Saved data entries
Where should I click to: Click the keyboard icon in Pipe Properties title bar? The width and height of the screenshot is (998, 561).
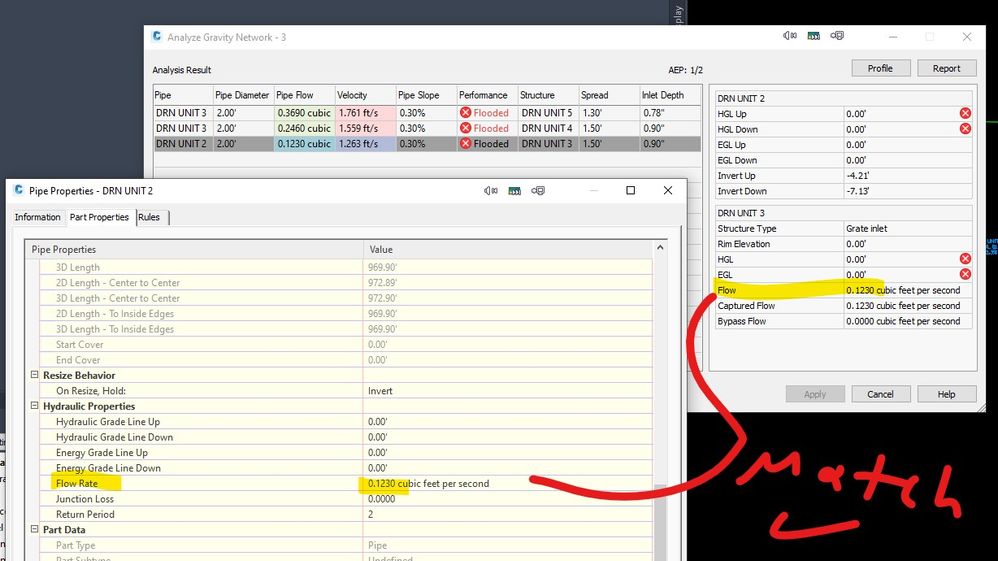tap(514, 191)
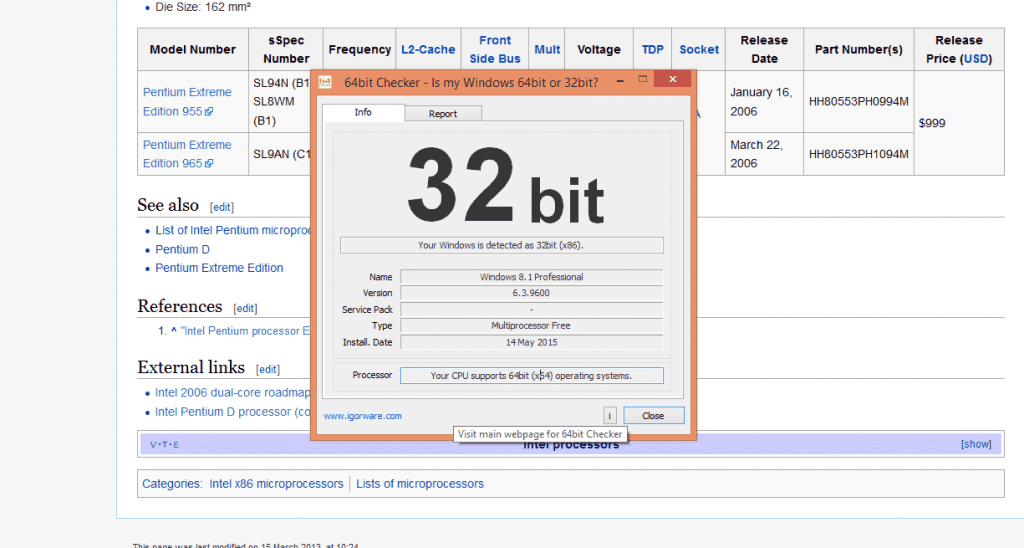Click external link icon beside Edition 965
The width and height of the screenshot is (1024, 548).
pyautogui.click(x=209, y=164)
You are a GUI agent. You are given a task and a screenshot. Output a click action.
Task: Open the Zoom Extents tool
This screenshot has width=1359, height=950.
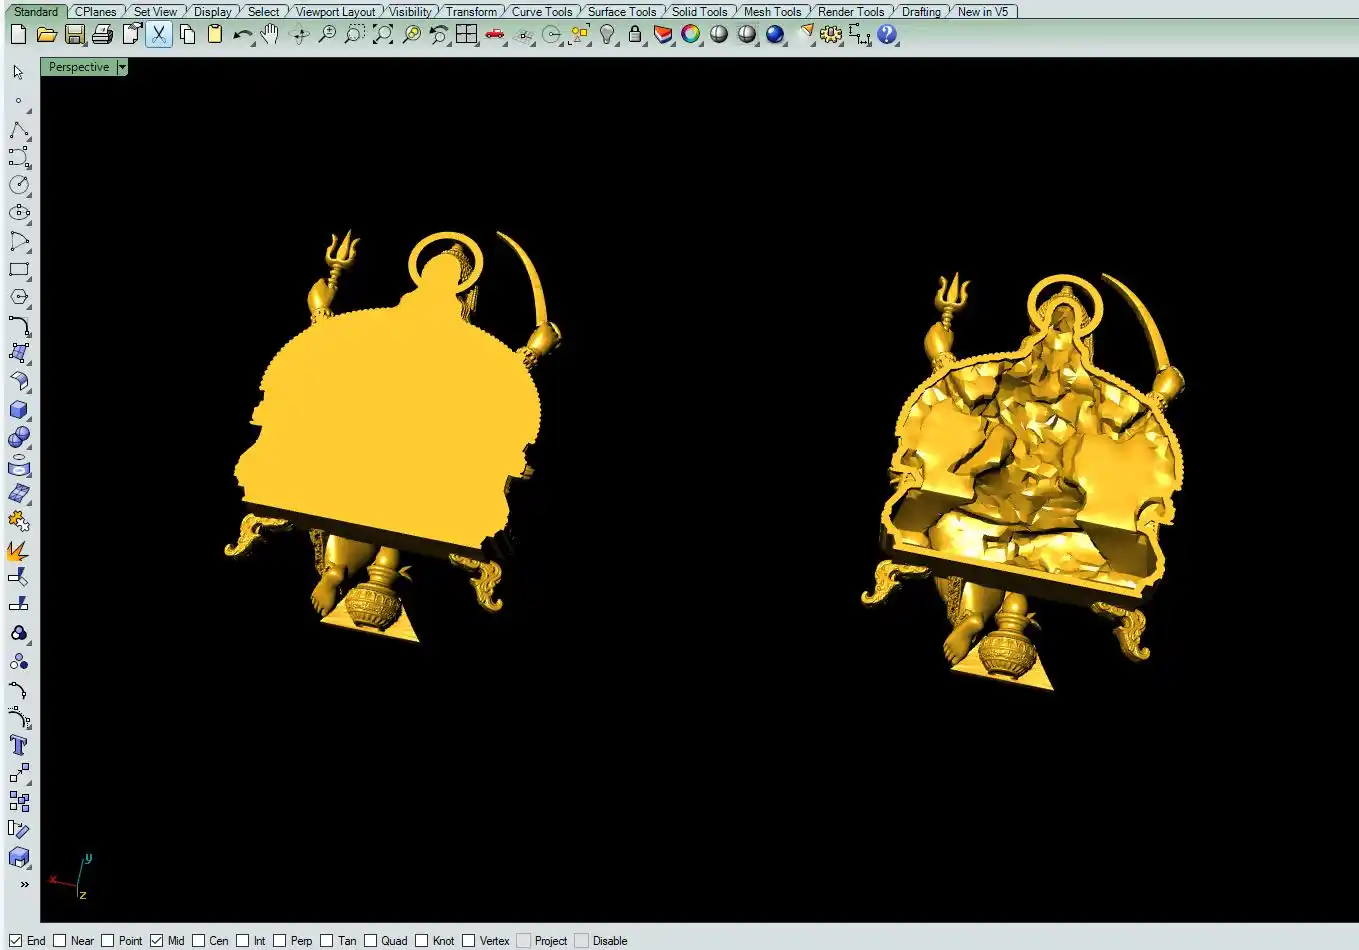(x=383, y=35)
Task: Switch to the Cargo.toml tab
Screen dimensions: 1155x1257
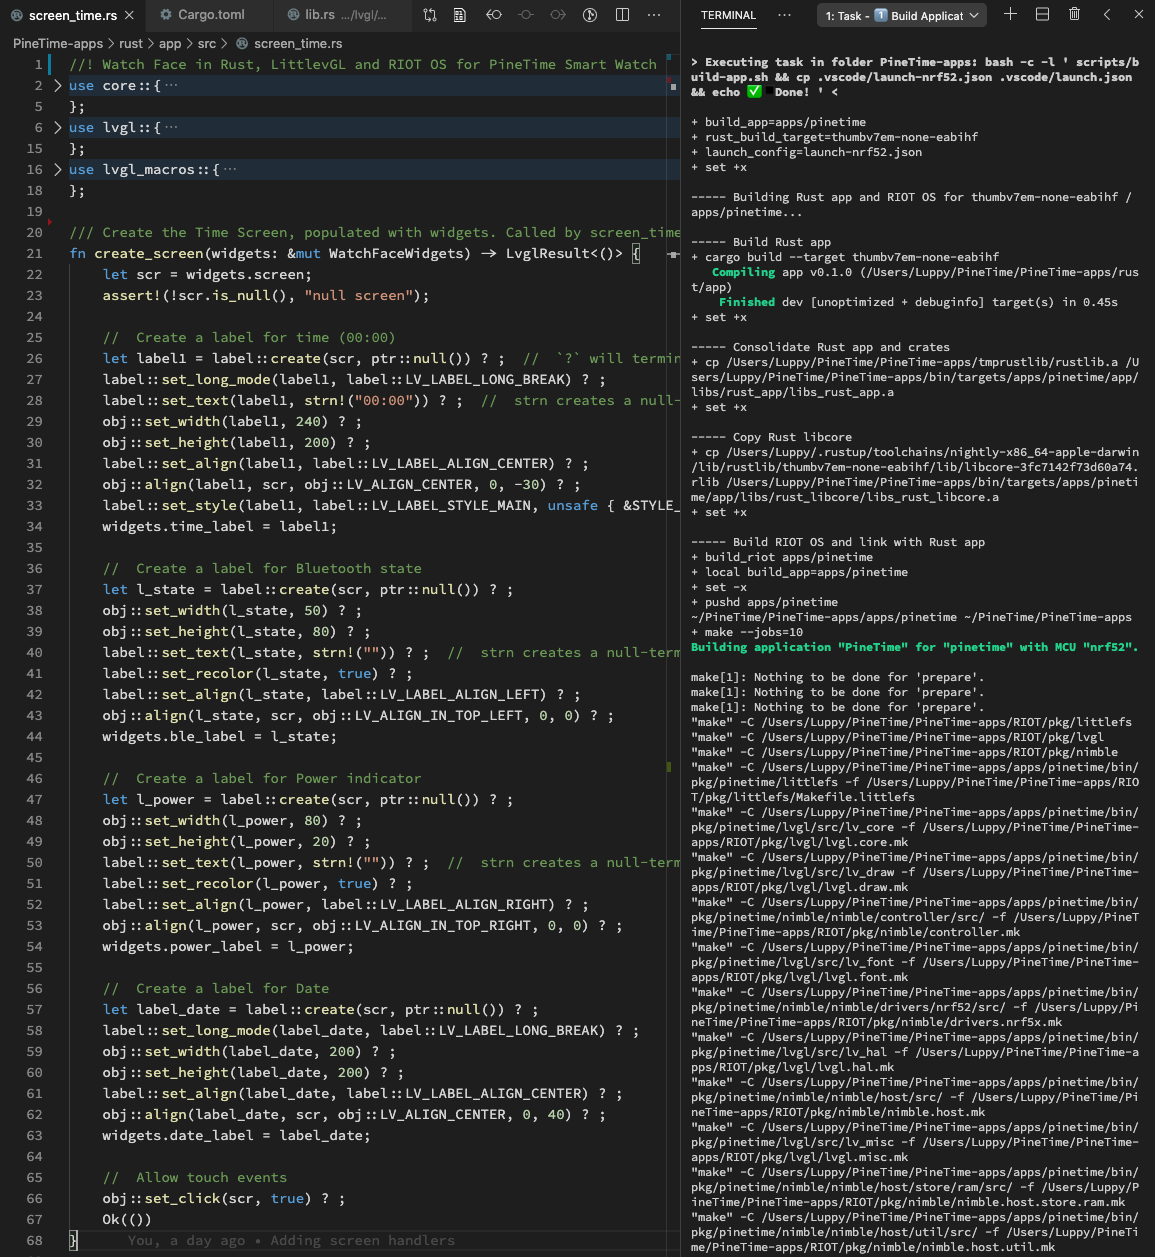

» Exercise prompt: The expected answer is the data retyped exactly, without pictures.

» Your solution:
Where should I click to: Click the keyboard icon in Pipe Properties title bar? The width and height of the screenshot is (998, 561).
tap(514, 191)
Click external link icon beside Edition 965
The width and height of the screenshot is (1024, 548).
pyautogui.click(x=209, y=164)
You are a GUI agent. You are given a task and a screenshot. Output a click action.
Task: Open the Zoom Extents tool
This screenshot has width=1359, height=950.
(x=383, y=35)
Task: Switch to the Cargo.toml tab
Screen dimensions: 1155x1257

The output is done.